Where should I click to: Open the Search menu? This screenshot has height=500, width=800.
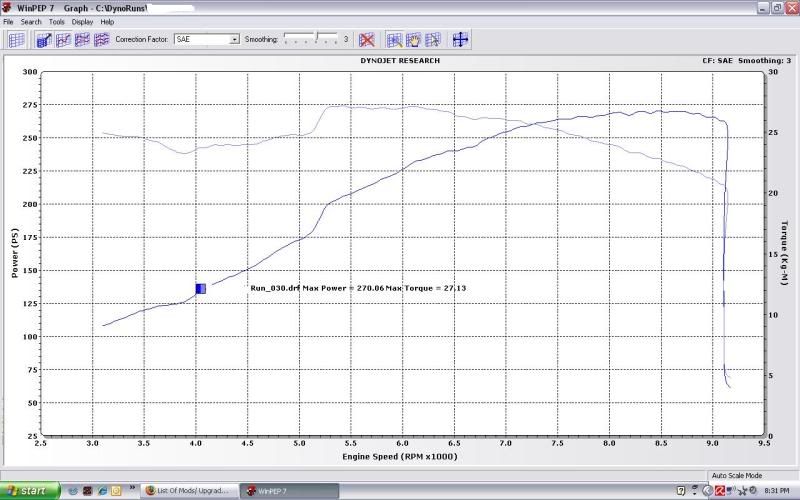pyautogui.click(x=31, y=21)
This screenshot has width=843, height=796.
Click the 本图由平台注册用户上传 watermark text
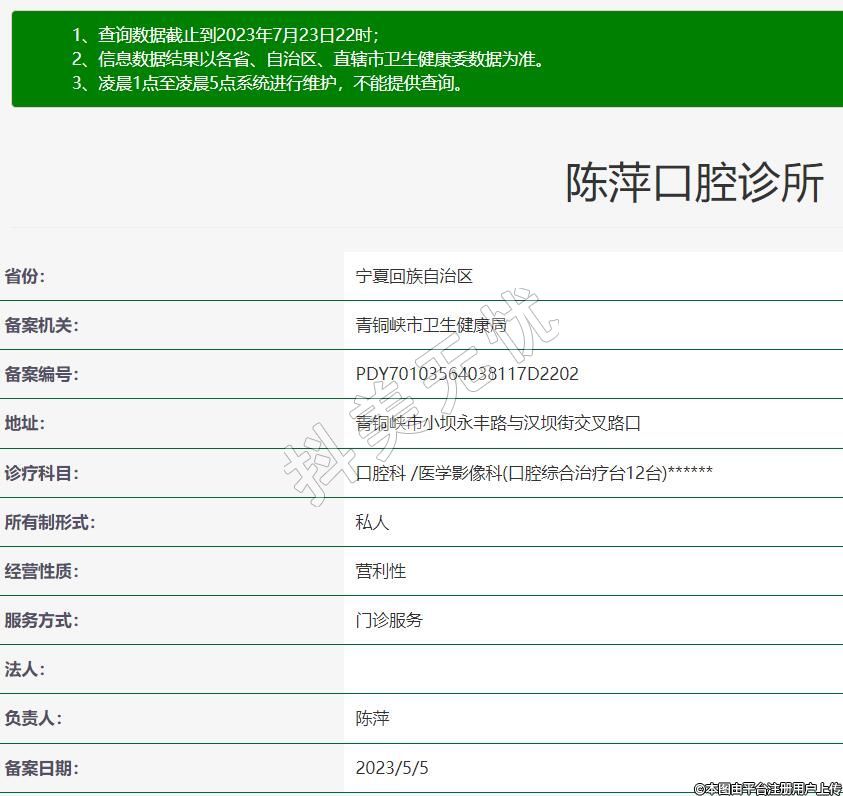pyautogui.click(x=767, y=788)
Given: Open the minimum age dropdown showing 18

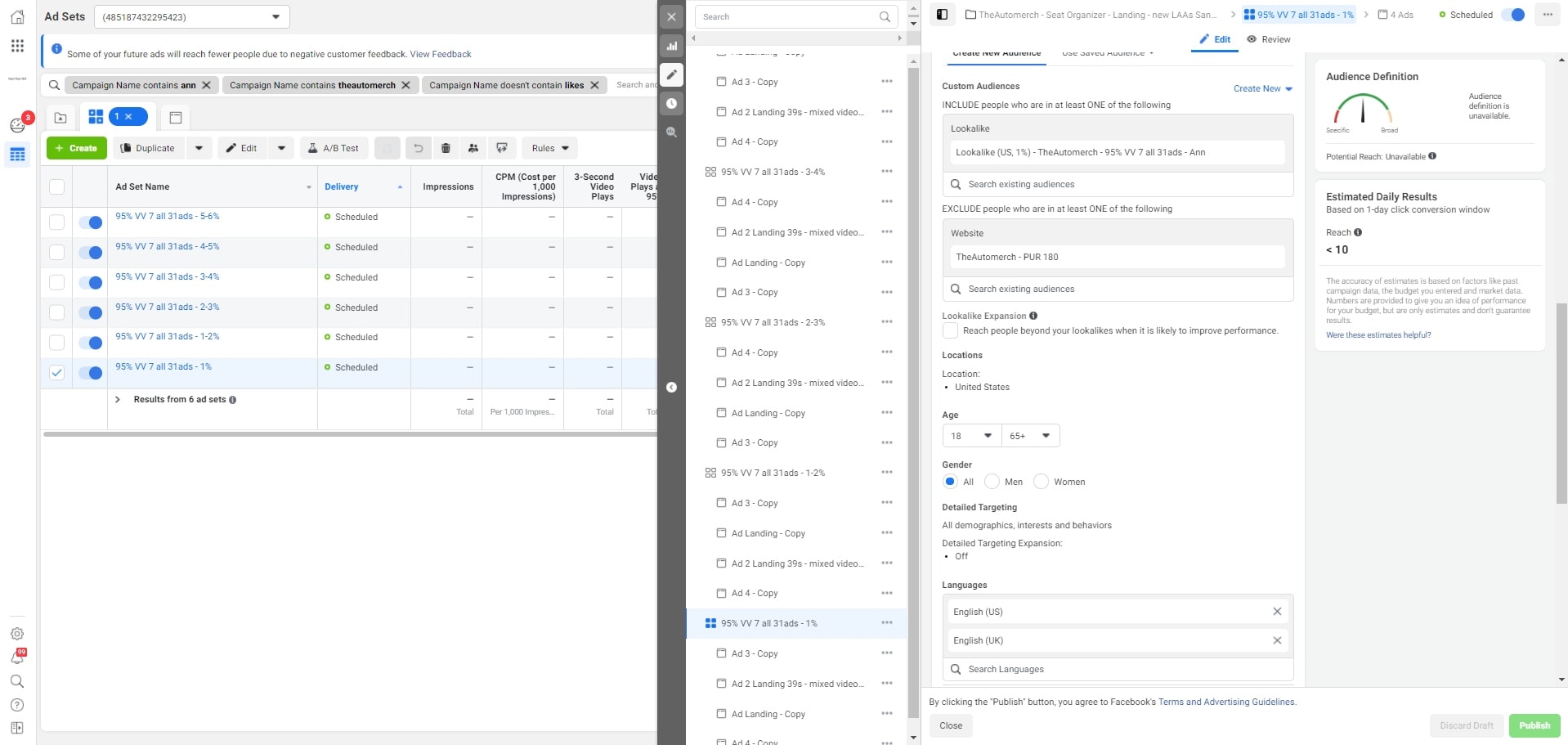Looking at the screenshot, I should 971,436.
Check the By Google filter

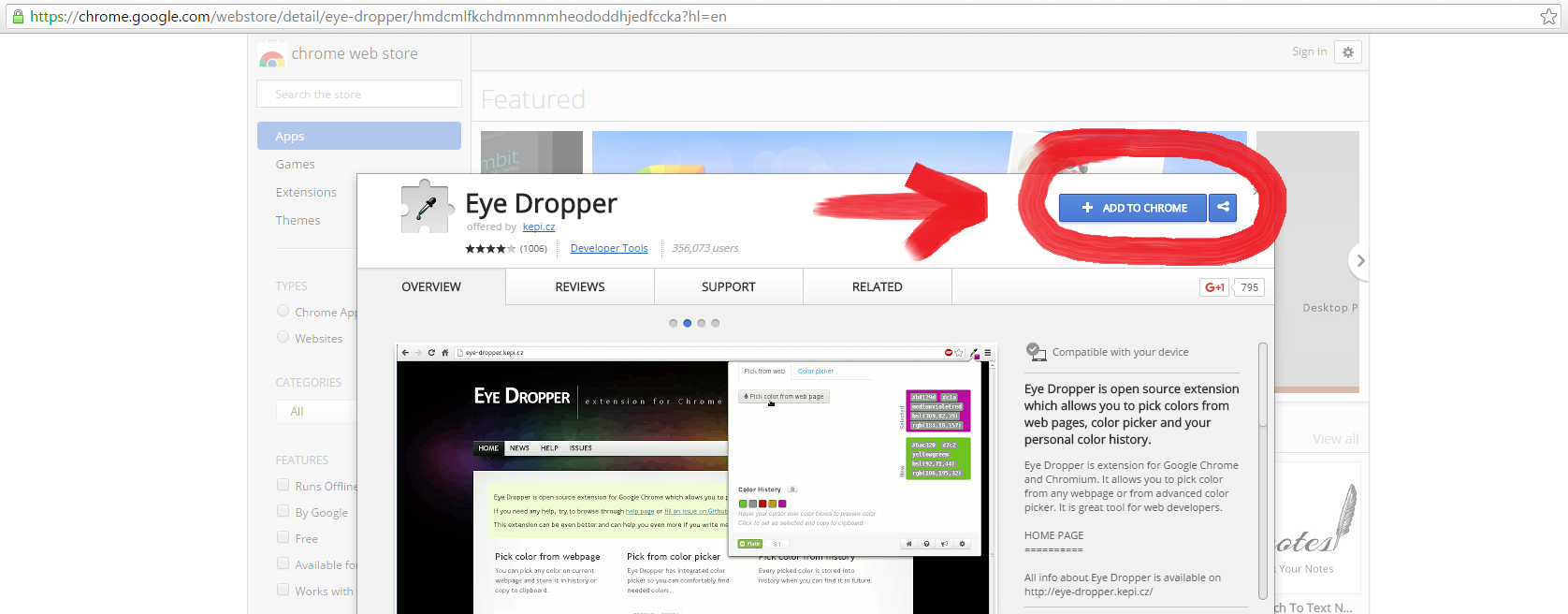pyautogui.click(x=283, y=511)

■ Instructions for the task ■
Quote the text of all four items above word for word, leaving the pictures out of your answer.

■ Exercise answer ■
Where should I click to: Open the Search menu? This screenshot has height=500, width=800.
pyautogui.click(x=31, y=21)
This screenshot has width=843, height=796.
Click the 本图由平台注册用户上传 watermark text
pyautogui.click(x=767, y=788)
Given: Open the minimum age dropdown showing 18

Looking at the screenshot, I should 971,436.
Check the By Google filter

pyautogui.click(x=283, y=511)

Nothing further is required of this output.